# TANK DECOR



## georges malawis (Feb 13, 2006)

just wandering if enyone has eny full tank shots of there tank which has black background with white rocks. this is the effect i think i am going for and would love someones tank to get insperation off! :dancing:

thanks in advance!

would be xtra helpfull if your tank had dark gravel nd yellow labs in but dont worry if it doesent.


----------



## DJRansome (Oct 29, 2005)

Although there are exceptions, keep in mind that your rocks will get partially or totally covered with algae. So the white may not be very easy to maintain...and many WANT the algae to grow on the rocks for their algae-grazing Malawi.


----------



## bluepitbullz (May 14, 2007)

My background is black and these rocks WERE white... u can tell on the right side of the big rock they were once white... this is after a re-landscape... its holey limestone... if you want to keep your rocks really white get a bristle nose pleco... anyways thought this might help a lil...


----------



## georges malawis (Feb 13, 2006)

thanks for replies. wow thos rocks are realy dirty. maby i could just go for white sand (or a light coulerd sand) dark rocks and dark background. i am thinking of having two bristnoses. :fish:


----------



## Dewdrop (Nov 20, 2007)

I'm not sure plecos could keep that type of rock white with all the holes and general roughness of it. I don't know from experience but have my doubts.

I have 3 big rocks that came with a used tank I got. I'm not sure what kind they are. They might even be manmade but are real heavy. They too are very rough in texture but not to holey. They were very green almost black when I got them so I've let them sit outside in the sun for a few weeks now and the sun has bleached them pretty white again. Just thought I'd throw that bit of info in here lol.


----------



## CichlidWhisperer (Apr 12, 2008)

I went for a slightly alternative look with the new tank I am setting up.. Black substrate and background (adding the background tomorrow, so not in the picture yet) with red rock...



















I am attaching black felt to the back of the tank with velcro tomorrow. I went with felt instead of the commercially available backgrounds because I wanted a flat black and not the shiny reflective black available in the background that can be bought from the LFS.

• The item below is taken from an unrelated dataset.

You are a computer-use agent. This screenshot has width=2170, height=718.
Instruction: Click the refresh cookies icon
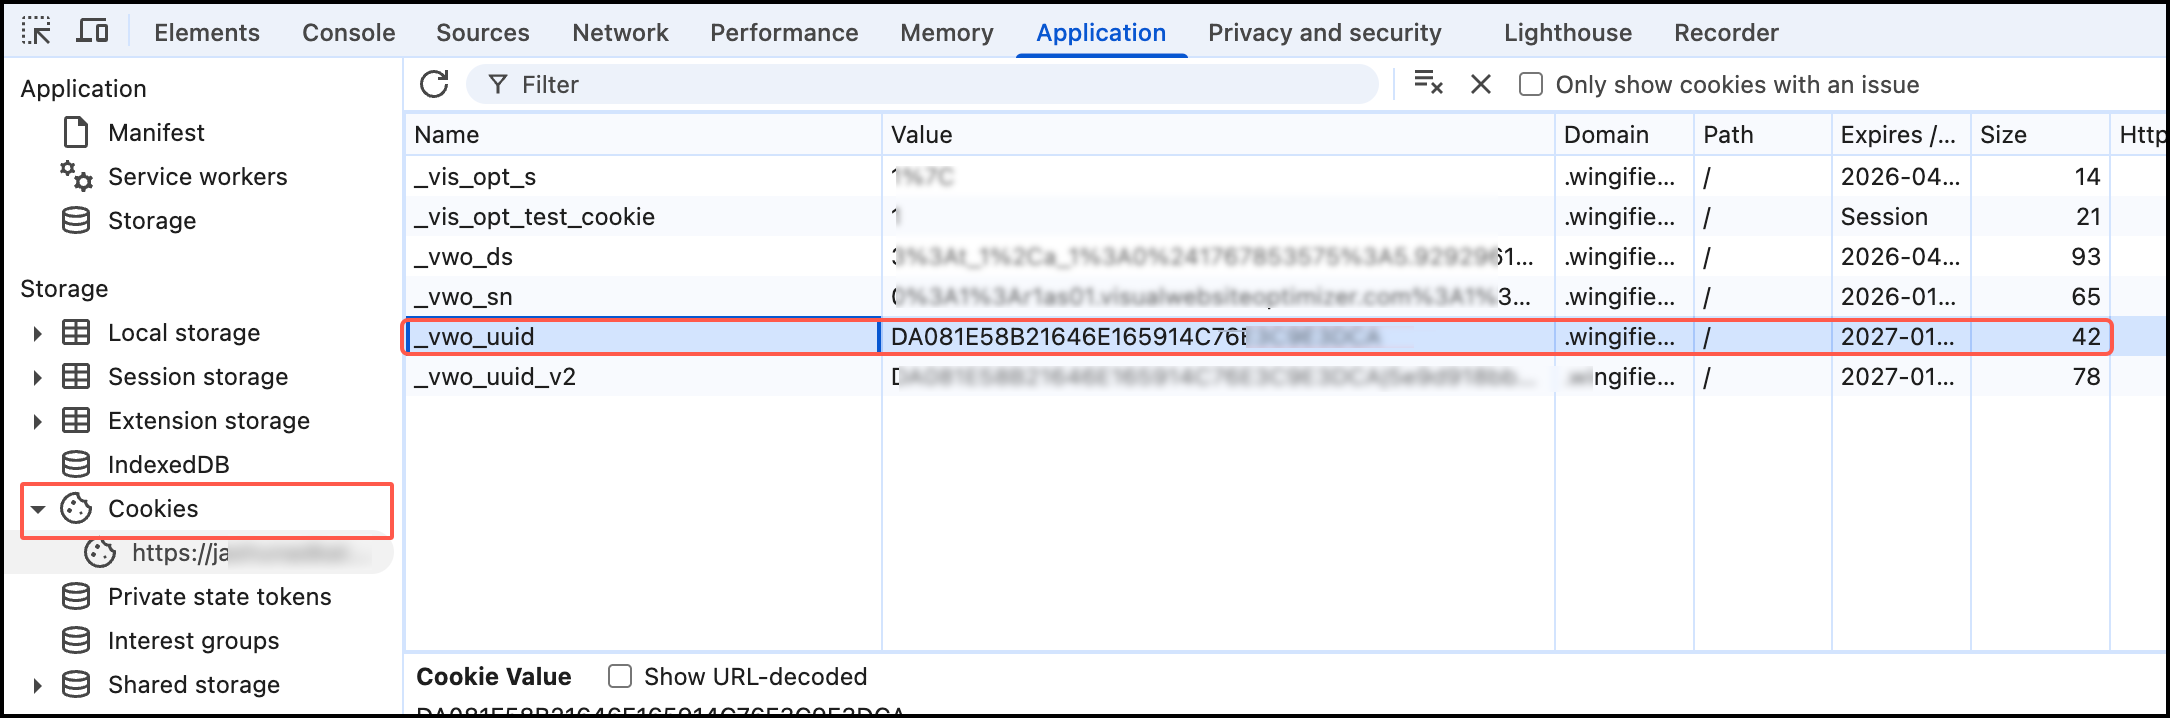(434, 85)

In any case, just wanted to share it as an alternative option. I will try and post pictures with the black background in the future.


----------



## FishandFire (Jul 2, 2007)

I spray painted the back of my tank black. The rocks are more of a gray color than white. The sand is black/white mix along with additional white sand added.


----------



## sweetsummerrose (Mar 11, 2008)

Hello! Here is a picture of one of my tanks with black background and white sand with black speckles. ( i love it )


----------



## georges malawis (Feb 13, 2006)

wow thanks all lovely tanks! i especially like the red rock used in cichlid whispers tank to create an alternitive look with the plants deffinitly the type of natural look im going for.

now all i need is my tank lol still about six weeks till i can afford


----------



## bac3492 (Jul 25, 2008)

look for used tanks, thats what *** been doing. Try craigslist.com and any other swapper websites/book. It will save you a lot of money and often come with accesories


----------



## georges malawis (Feb 13, 2006)

i have looked at a few used tanks but they never usaly come with stands and i dont drive so collecting them is a pain. i think i will just have to wait althogh the waiting is killing me seeing other peoples tanks!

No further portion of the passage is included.